The Moon and Salvador Dalí
The Spanish artist Salvador Dalí (1904–1989) was the most important advocate of surrealism in paintings. His pictures show fantastic and dreamlike scenes, which remain in your memory due to their expression and originality. We also asked ourselves, whether we would be able to discover the Moon in Dalí as well, just like in other paintings (e.g. by Marc Chagal, Paul Klee, Caspar David Friedrich, William Turner, Adam Elsheimer or Petrus van Schendel)? And after a little bit of searching, we managed to find something.
It is the painting “Dream Caused by the Flight of a Bee Around a Pomegranate a Second Before Awakening” (what a title!) from 1944. This work stems from the time when Dalí was in exile in the US.
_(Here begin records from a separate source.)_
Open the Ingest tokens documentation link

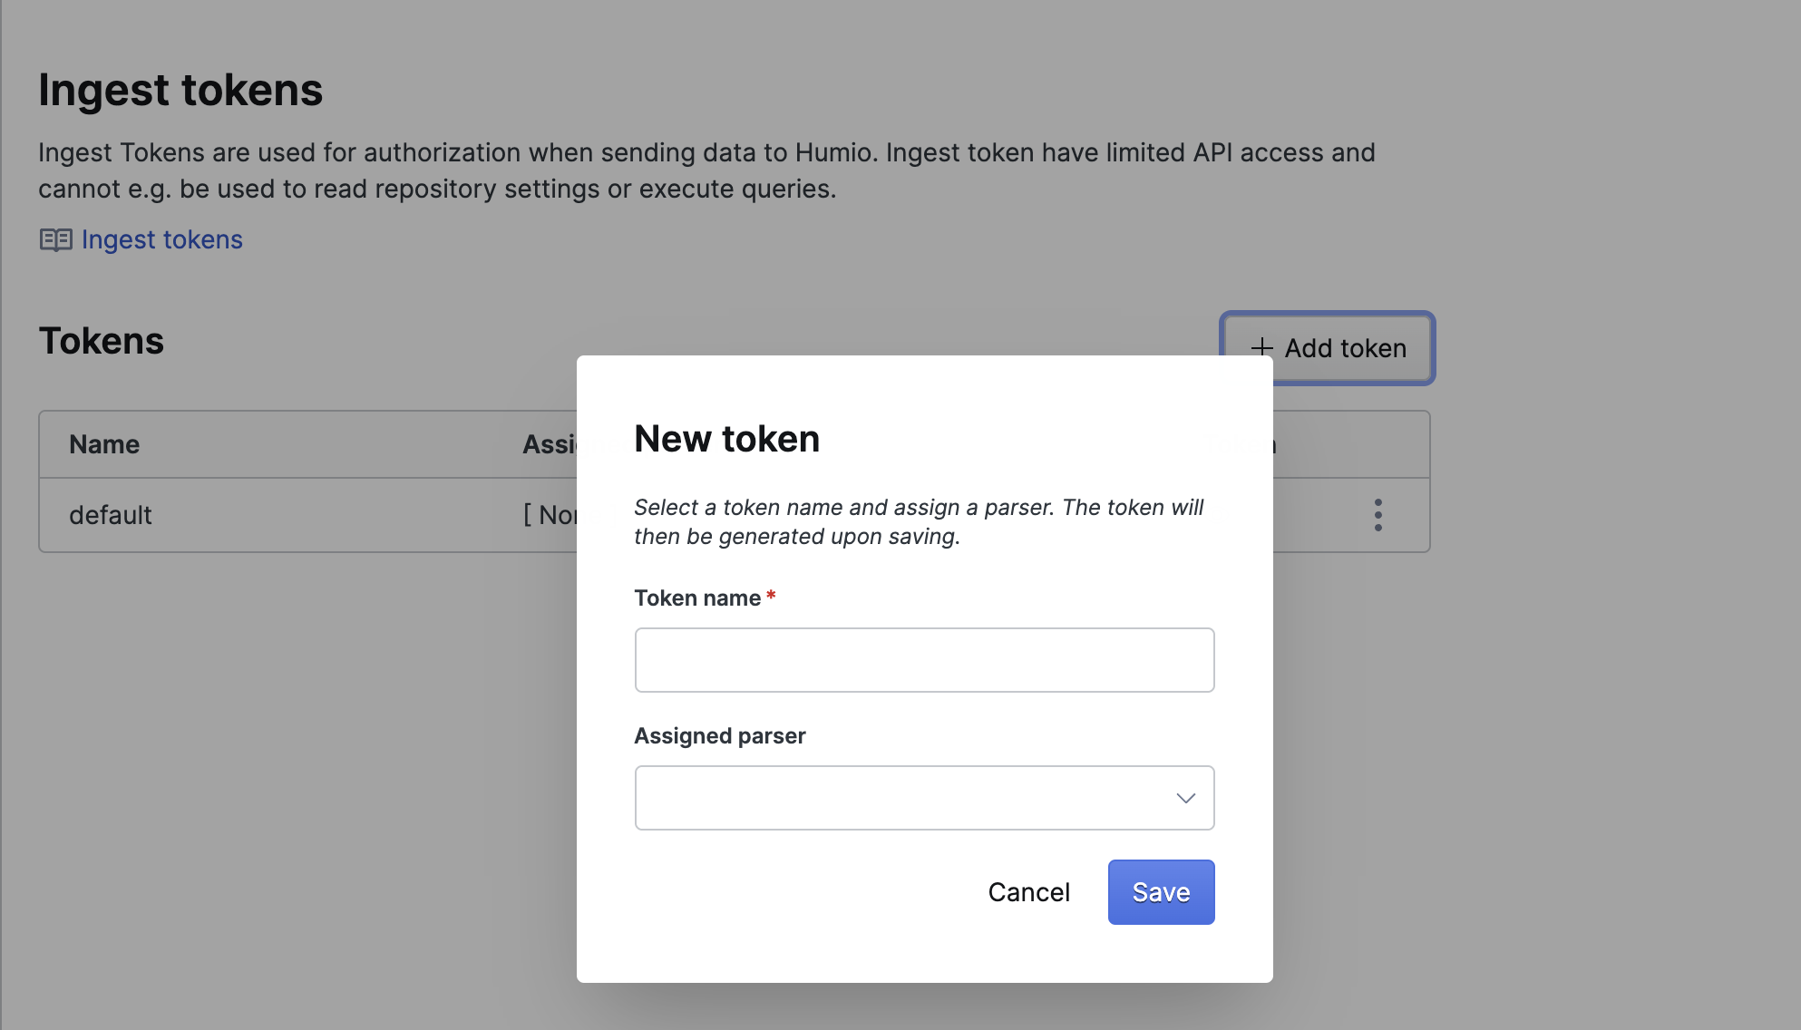pyautogui.click(x=161, y=239)
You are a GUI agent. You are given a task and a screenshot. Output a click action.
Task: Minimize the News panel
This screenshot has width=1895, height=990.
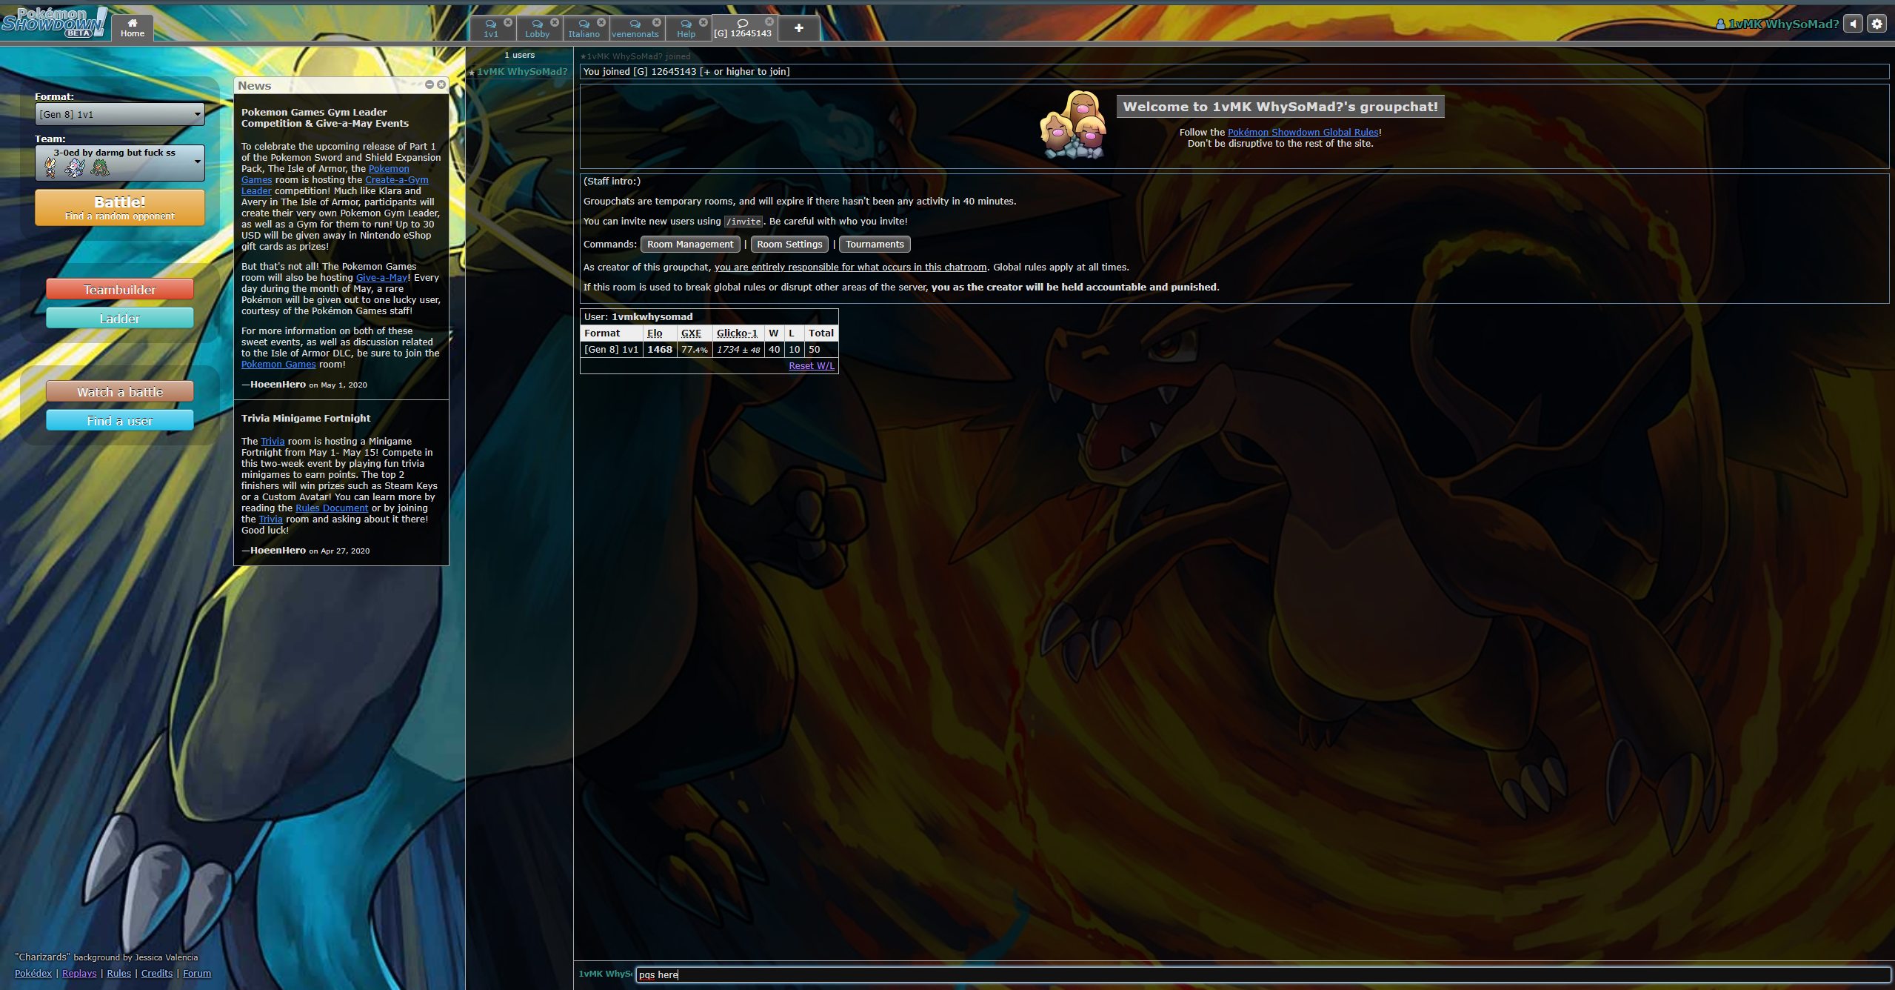tap(430, 84)
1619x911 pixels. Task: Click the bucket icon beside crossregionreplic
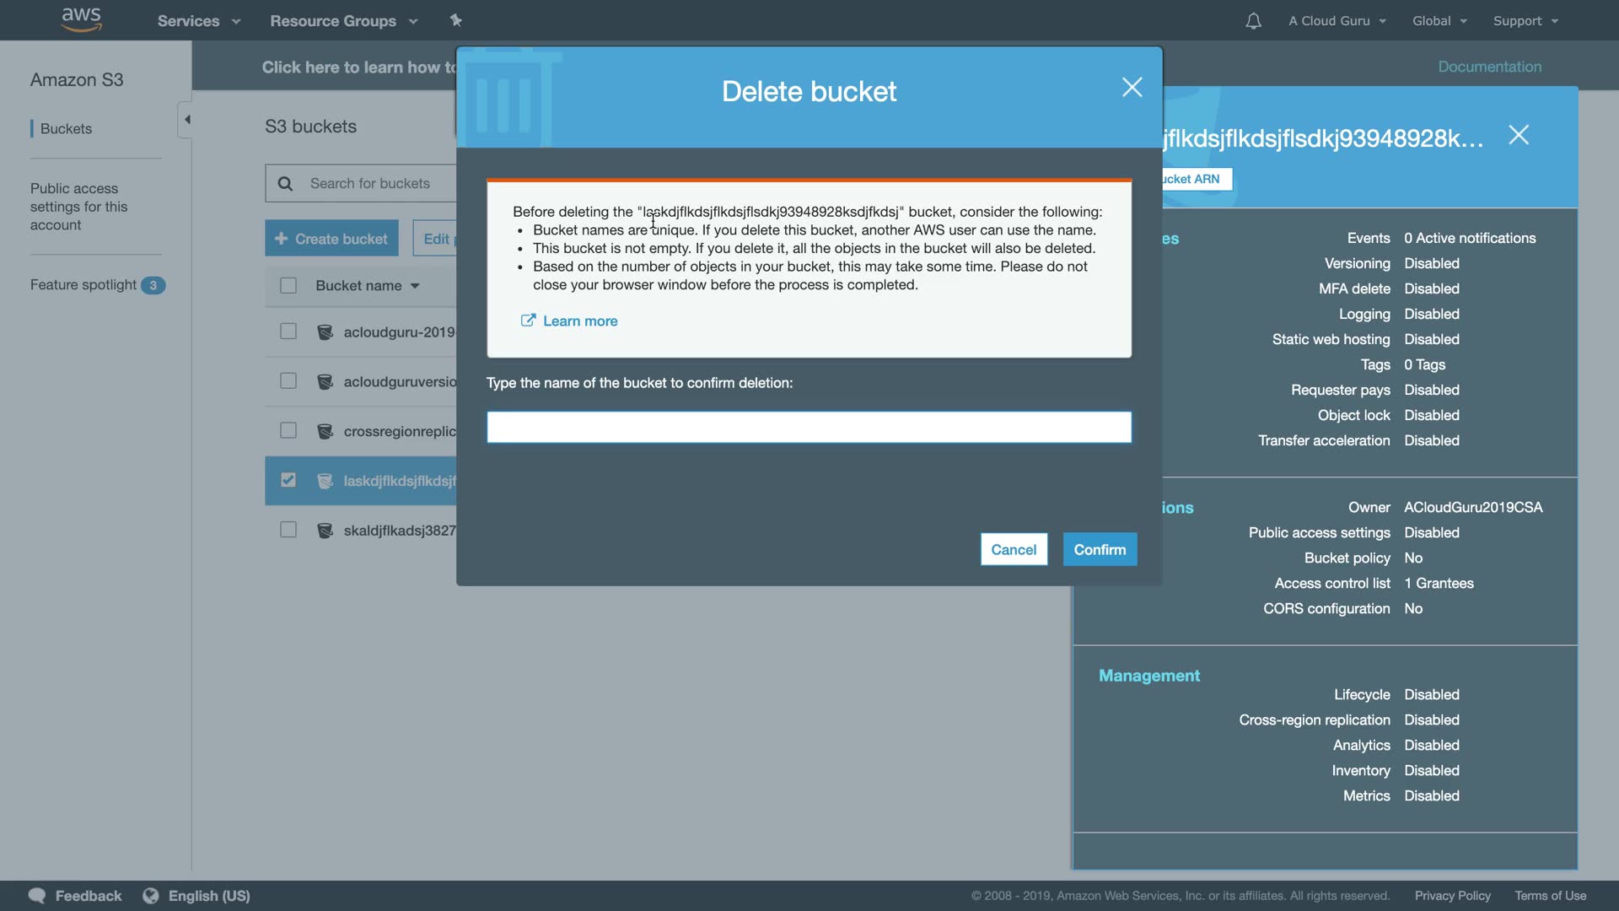325,431
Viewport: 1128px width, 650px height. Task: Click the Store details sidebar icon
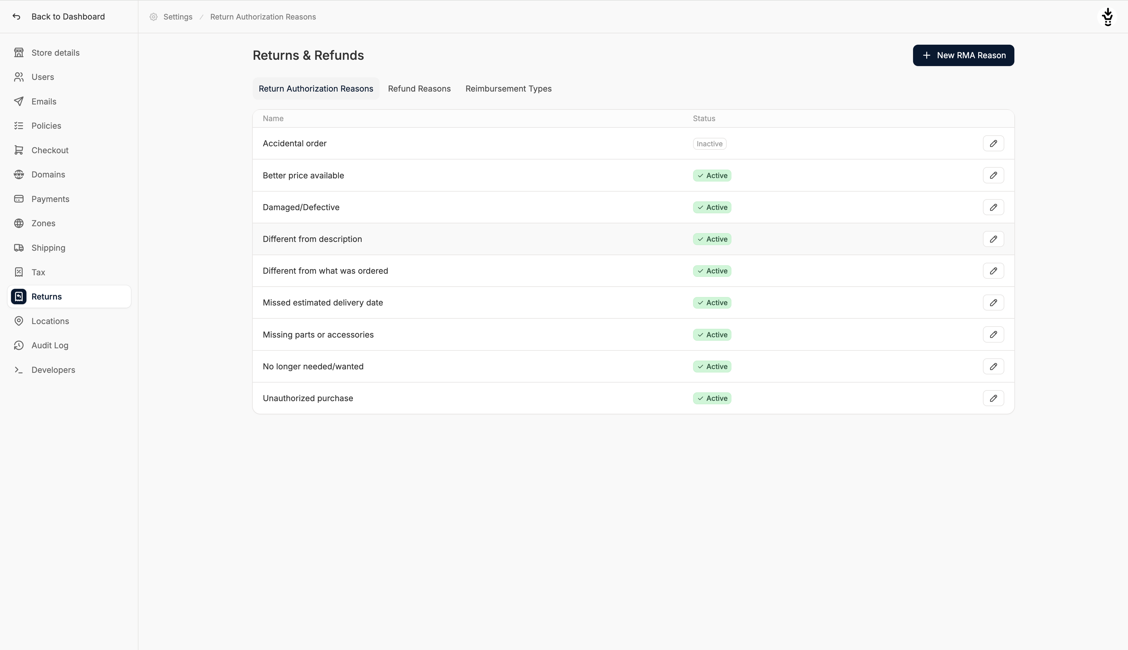click(19, 53)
You can see the surface of an ocean, on which a naked lady sleeps right in the foreground, hovering above a slab of rock – a portrait of Dalí’s wife Gala. The picture shows a fish and two tigers plus a gun with bayonet, which are jumping towards the woman while coming out of a pomegranate. In front of this scene, the implied bee is flying around another pomegranate, which gave the painting its title. In the background, you can see a long-legged elephant stalking across the horizon and in between his hind legs, you can see the half round, waxing Moon in the sky. Although it is daylight, you can see clearly the dark spots of the lunar maria.
The Moon does not play a central role here and is normally not mentioned in interpretations. However, we still feel it is important. The Moon establishes the connection to the night and hence the unconscious, and also stands for the symbol of the feminine. Both were important subjects for Dalí.
That the artist should have actually painted a waning Moon in a morning sky of the northern hemisphere (meaning the rounding on the other side, because in the mornings you can only watch the waning Moon above the horizon), can be confidently discarded – that’s surrealism!